A Majority of Voters Support Continuing Student Loan Suspensions During the Pandemic
By David Guirgis and Kirby Phares
In less than two months, more than 42 million borrowers will begin repaying federal student loans after the federal government hit pause on student loan payments for the duration of the coronavirus pandemic. Yet despite the Biden Administration’s own admission that a “large wave [of coronavirus] is coming” from the rising Omicron variant, the Biden administration says it has no intention of extending the pandemic payment moratorium beyond its current end date of January 31, 2022.
In a new Data for Progress poll, we find that the Biden administration’s refusal to extend the student loan moratorium is out of step with the views of a majority of national likely voters.
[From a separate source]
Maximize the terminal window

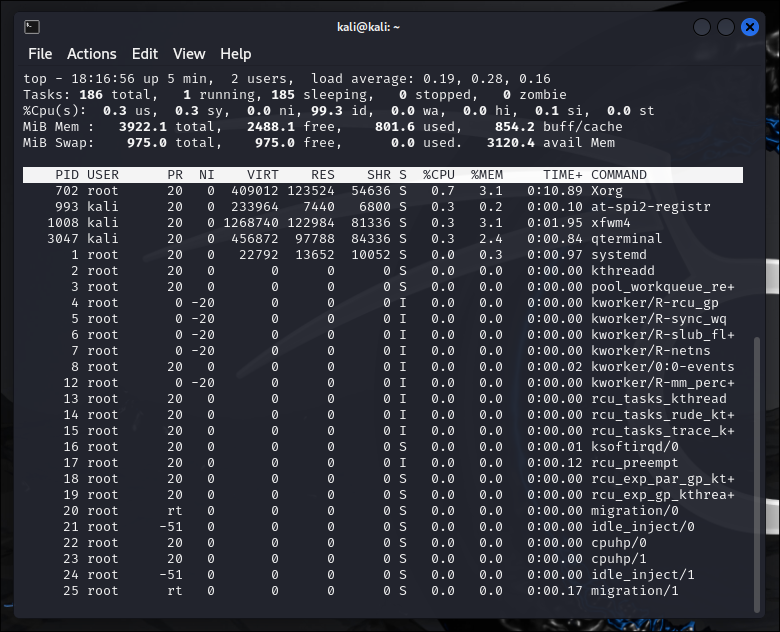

Seventy percent of voters across the political spectrum, including a majority of Republicans, support pausing student loan repayments during the pandemic.
In addition, a majority of voters agree that, because of the ongoing pandemic and the threat of the new Omicron variant, the Biden administration should extend the moratorium past the end of January 2022. The only demographic polled who disagreed with the statement was self-identified Republicans; Democrats, Independents, and both college-educated voters and voters without college degrees agree with extending the moratorium.
So far, the Biden administration is pushing ahead with their plans to end the moratorium. But in doing so, Biden risks alienating a majority of voters — and exacerbating the student loan debt crisis.
David Guirgis is a writing fellow at Data for Progress.